### Dataset content
Content starts

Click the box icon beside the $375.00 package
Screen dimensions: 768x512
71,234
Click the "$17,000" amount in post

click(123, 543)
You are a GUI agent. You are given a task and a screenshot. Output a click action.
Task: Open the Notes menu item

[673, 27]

Content ends
Content starts

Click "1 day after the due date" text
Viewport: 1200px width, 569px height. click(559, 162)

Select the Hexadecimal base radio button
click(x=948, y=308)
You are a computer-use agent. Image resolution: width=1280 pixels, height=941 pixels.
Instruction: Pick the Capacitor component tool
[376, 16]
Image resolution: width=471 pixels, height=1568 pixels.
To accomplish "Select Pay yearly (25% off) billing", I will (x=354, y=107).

Content ends
Content starts

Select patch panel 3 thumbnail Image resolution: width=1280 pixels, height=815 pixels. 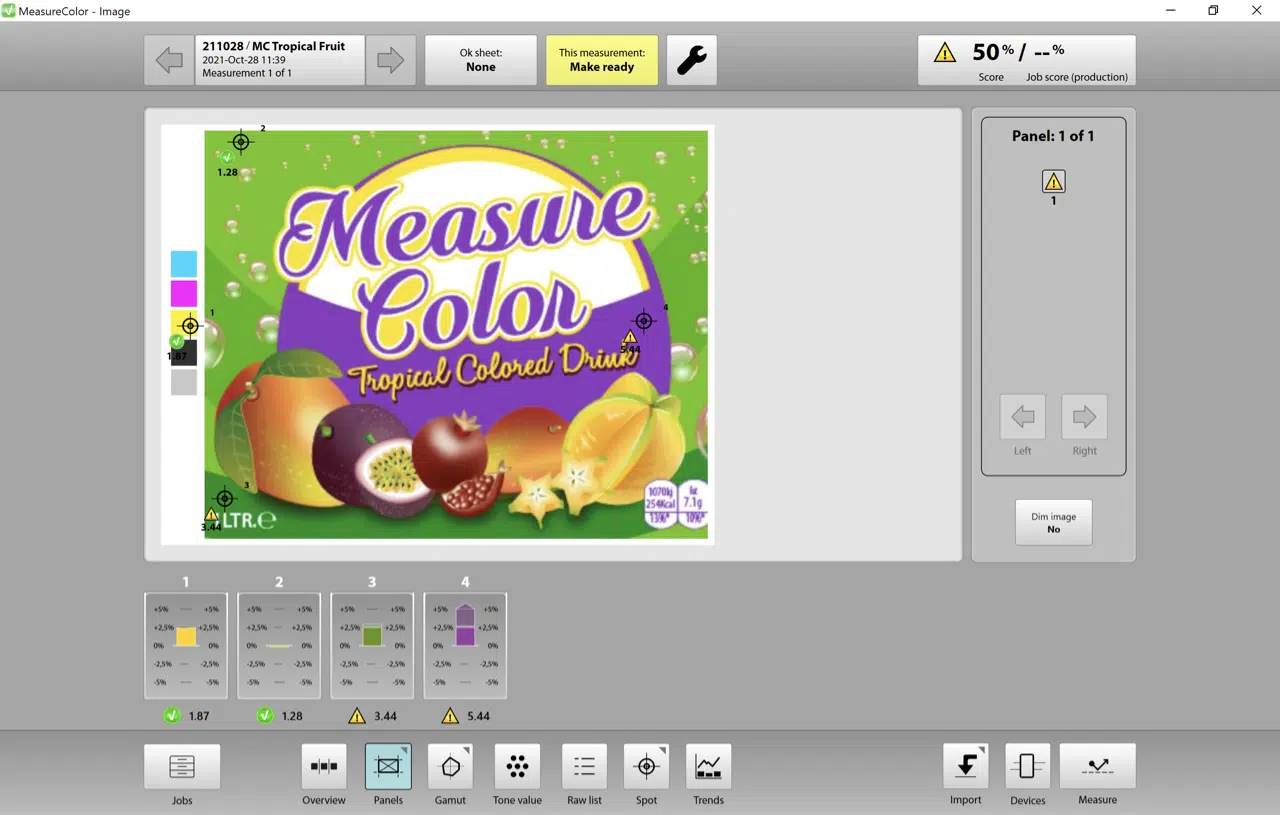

Content ends

Locate all lines in the listing above with the word "agent" and copy them.

### Response for this exercise
You are a GUI agent. You are given a task and a screenshot. Output a click action.
You are a computer-use agent. Image resolution: width=1280 pixels, height=941 pixels.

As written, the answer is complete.